Beyond Target Framerate

Most game developers are already great at optimizing our games to save limited resources – how else would we get games to run at 30 or even 60 frames per second? But when it comes to saving electricity, performance is really only the first step.

Traditional performance optimization ends when we are below our target frame rate. It’s all about lowering the peaks so that no frame takes longer than the allotted time and the game chugs along at a consistent pace. Traditionally, optimizing past that point, deepening the valleys, is only done one mobile devices where battery drain is a very direct end user concern. But the same mindset can be used in PC and console games, often with massive, cheap opportunities to Reduce Electricity Use at Runtime.
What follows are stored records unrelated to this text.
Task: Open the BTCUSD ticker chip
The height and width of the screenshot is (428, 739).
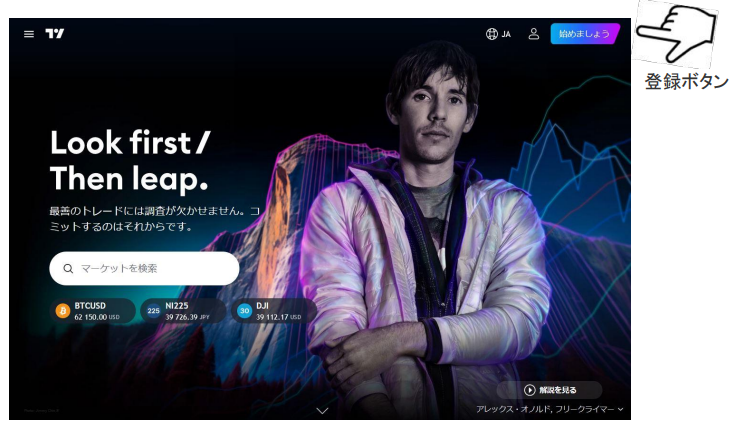Action: [93, 311]

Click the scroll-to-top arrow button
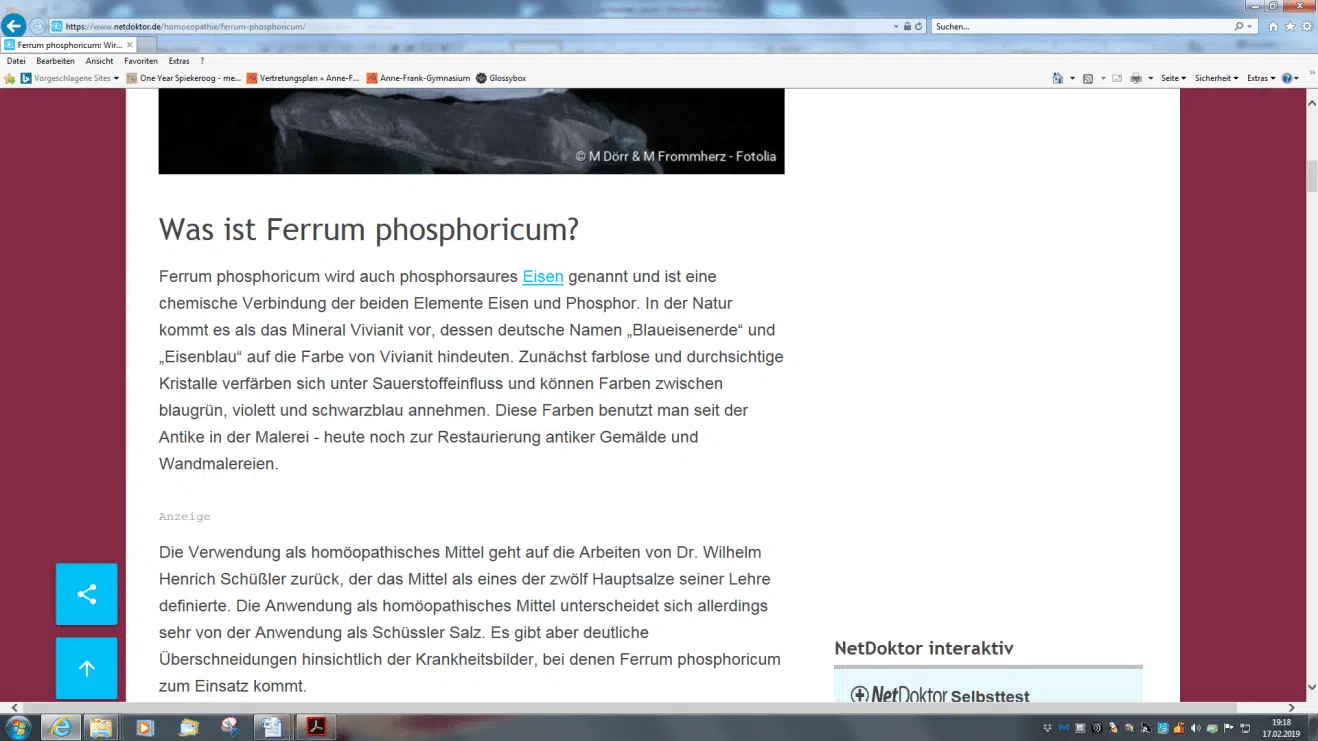[x=87, y=668]
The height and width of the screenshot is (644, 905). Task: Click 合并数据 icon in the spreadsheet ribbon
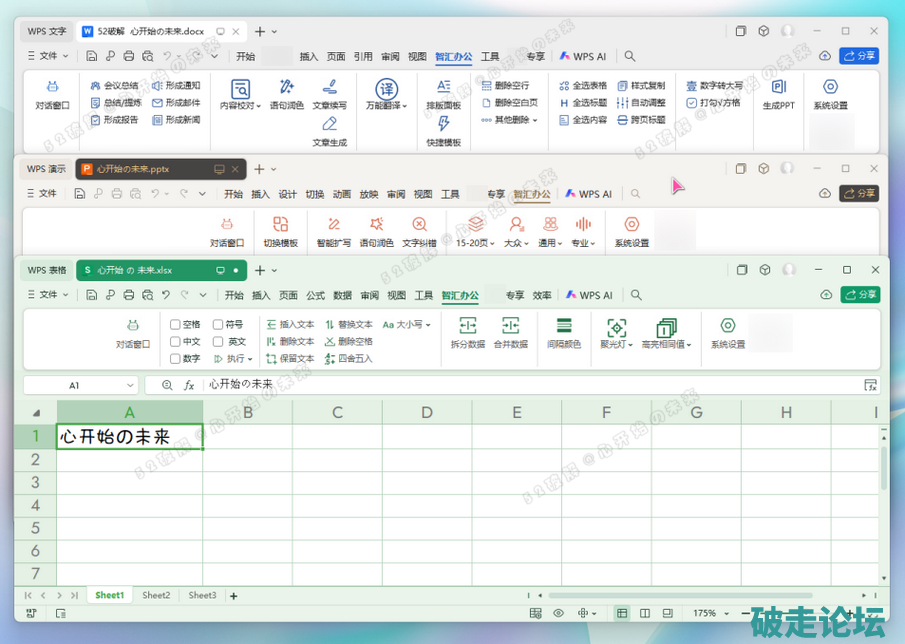pos(510,327)
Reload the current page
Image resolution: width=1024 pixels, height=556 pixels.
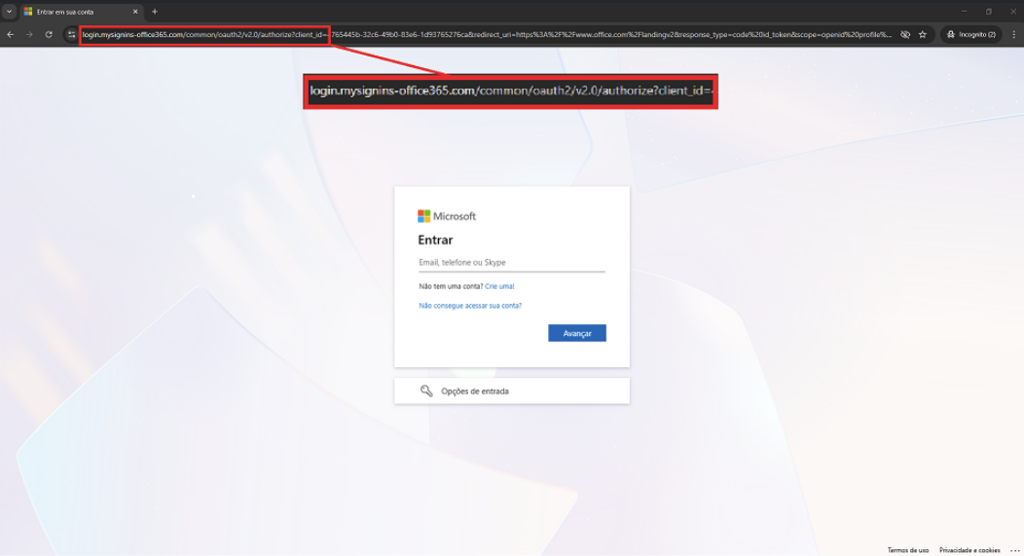coord(50,34)
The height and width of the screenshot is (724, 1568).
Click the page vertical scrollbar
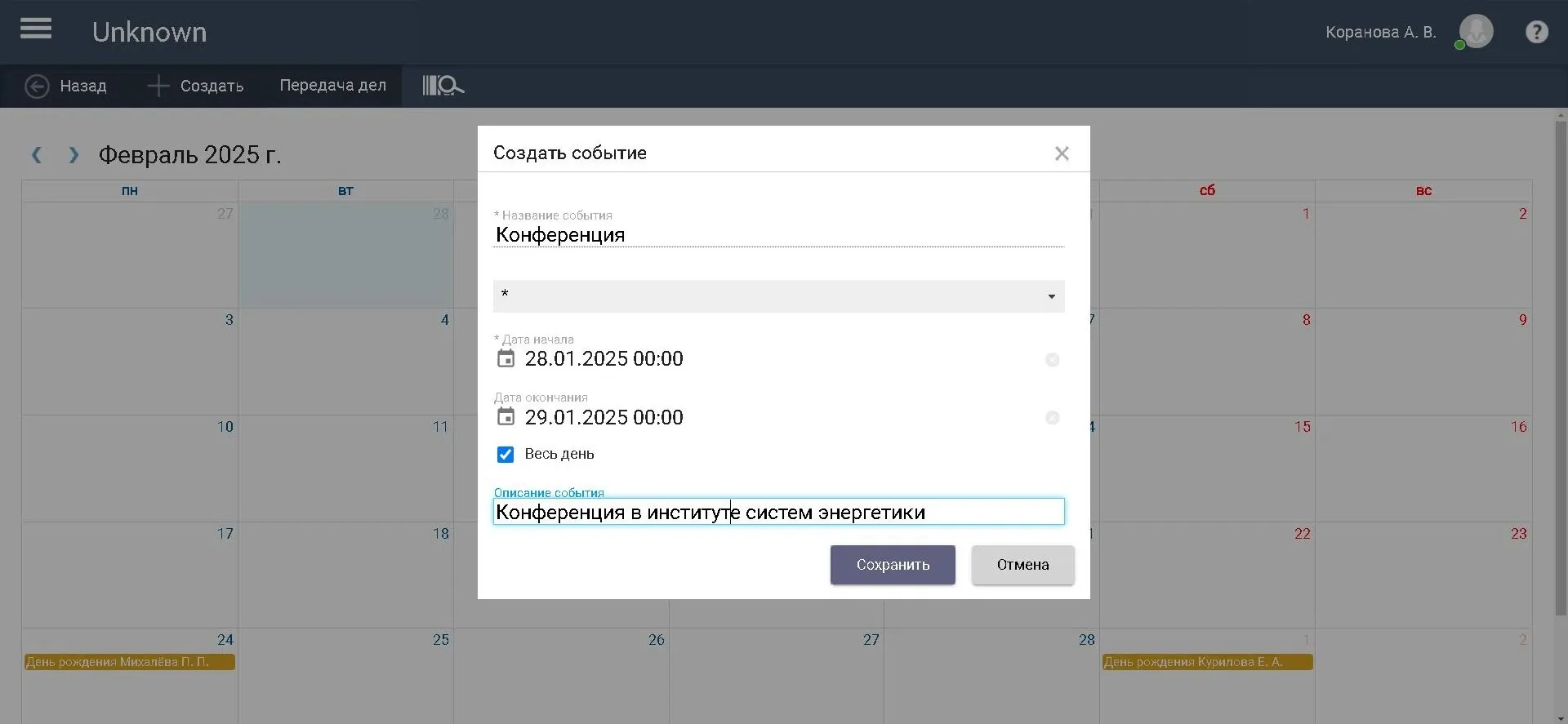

A lot of the time, you will find that traditional performance optimization leaves some really low-hanging fruit still ripe for picking. Energy optimization is less complicated because everything counts. Are we above or below our target frame-rate? Doesn’t matter. Are we CPU or GPU bound? Doesn’t matter. All that matters is how much energy we can save, versus how much work it takes us to do it. Start looking in the places where the player spends the most time, and times of less intense gameplay. Chances are there are massive gains to be made here.

And of course, most crucially: resist the urge to spend all your new wiggle room on new bells and whistles! Just because your game can run at 120FPS doesn’t mean it’s worth the environmental cost.